EXERCISE REQUIREMENTS:
Convert the part of the records that opens with the line containing "Screen dimensions: 1251x594" and closes with the line containing "pyautogui.click(x=130, y=348)" into a numbered list, including both of those lines and omitting blank lines.

-- START OF RECORDS FOR THIS EXERCISE --

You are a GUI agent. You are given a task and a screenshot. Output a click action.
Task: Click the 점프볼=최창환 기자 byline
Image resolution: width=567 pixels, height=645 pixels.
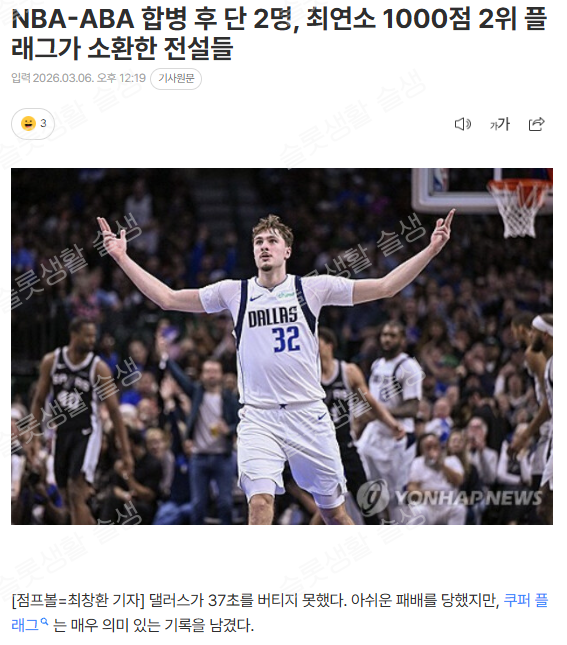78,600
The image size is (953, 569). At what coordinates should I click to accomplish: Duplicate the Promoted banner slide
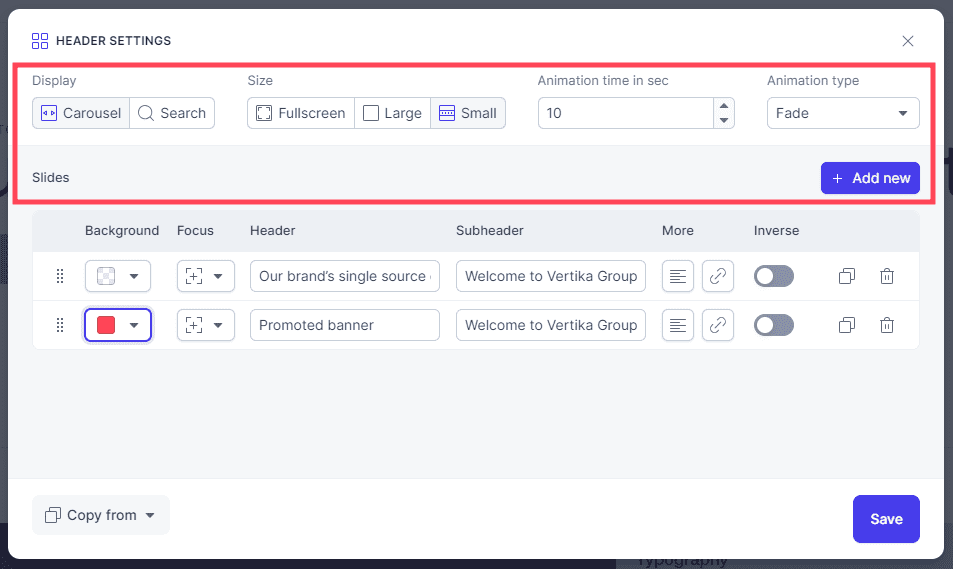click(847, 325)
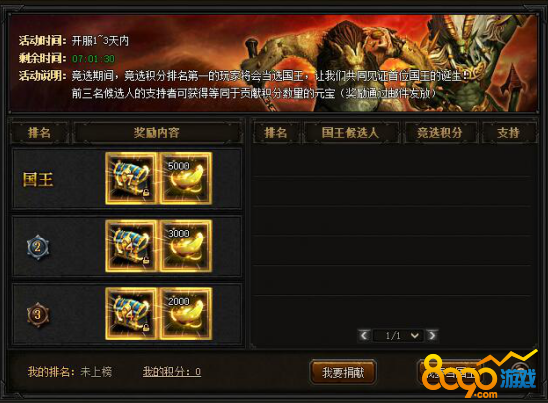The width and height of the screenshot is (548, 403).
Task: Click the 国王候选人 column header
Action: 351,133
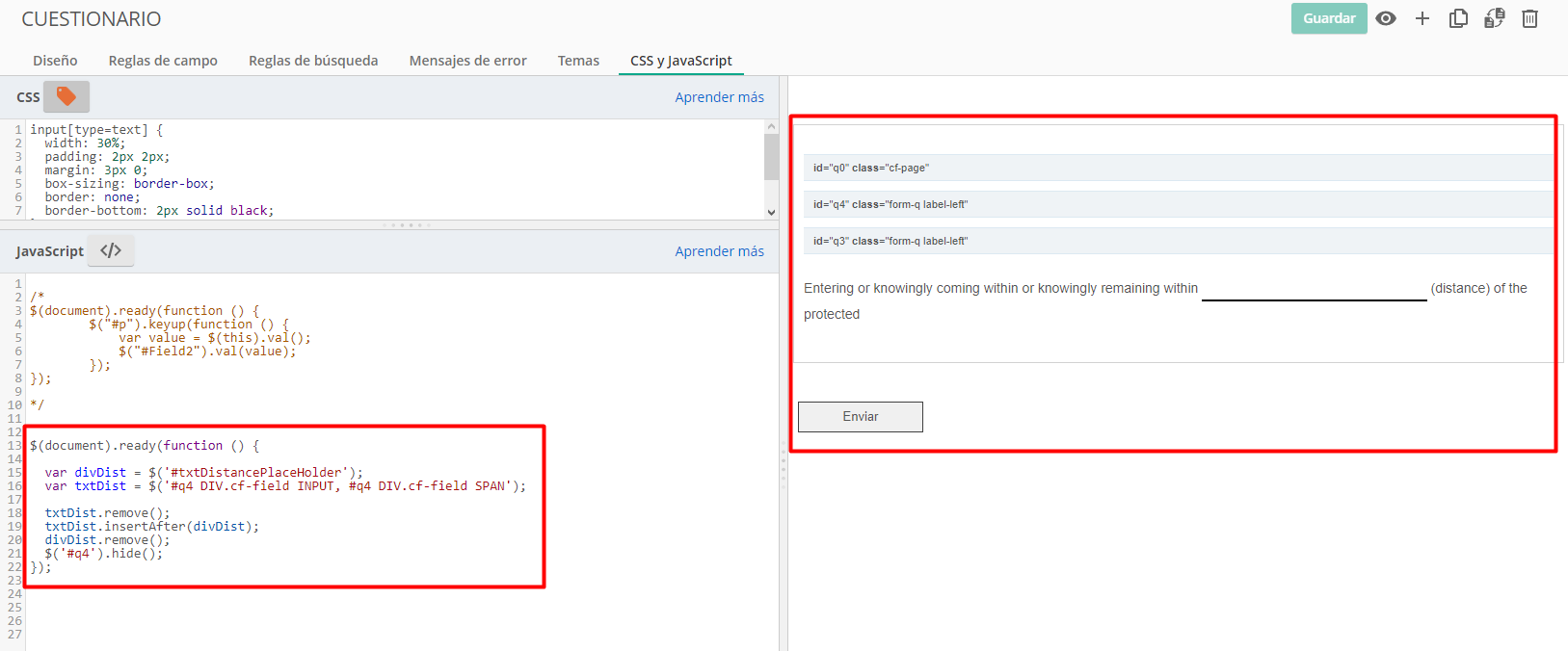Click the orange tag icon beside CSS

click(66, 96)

-- END OF RECORDS FOR THIS EXERCISE --
-- START OF RECORDS FOR THIS EXERCISE --

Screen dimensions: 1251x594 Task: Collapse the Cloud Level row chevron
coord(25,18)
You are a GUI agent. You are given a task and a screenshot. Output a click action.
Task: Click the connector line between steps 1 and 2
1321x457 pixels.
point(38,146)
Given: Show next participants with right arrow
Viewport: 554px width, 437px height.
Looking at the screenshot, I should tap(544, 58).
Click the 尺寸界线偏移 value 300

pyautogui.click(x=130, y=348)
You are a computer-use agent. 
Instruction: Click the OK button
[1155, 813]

-- END OF RECORDS FOR THIS EXERCISE --
-- START OF RECORDS FOR THIS EXERCISE --

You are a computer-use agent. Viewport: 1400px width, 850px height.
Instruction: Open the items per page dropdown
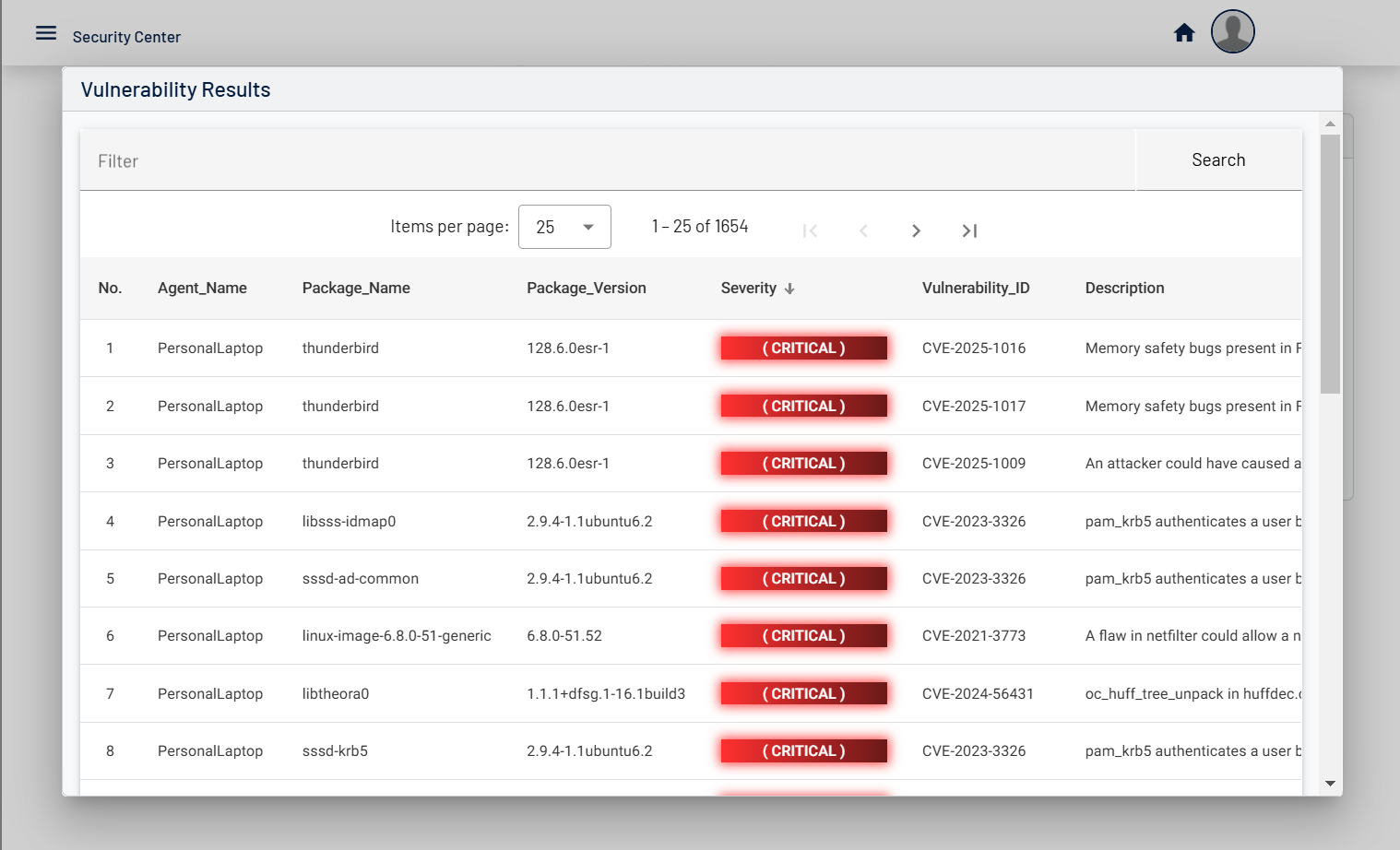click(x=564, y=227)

-- END OF RECORDS FOR THIS EXERCISE --

THE ANSWER:
1. Screen dimensions: 1251x594 Task: Collapse the Cloud Level row chevron
2. coord(25,18)
3. You are a GUI agent. You are given a task and a screenshot. Output a click action.
4. Task: Click the connector line between steps 1 and 2
5. 1321x457 pixels.
6. point(38,146)
7. Given: Show next participants with right arrow
8. Viewport: 554px width, 437px height.
9. Looking at the screenshot, I should tap(544, 58).
10. Click the 尺寸界线偏移 value 300
11. pyautogui.click(x=130, y=348)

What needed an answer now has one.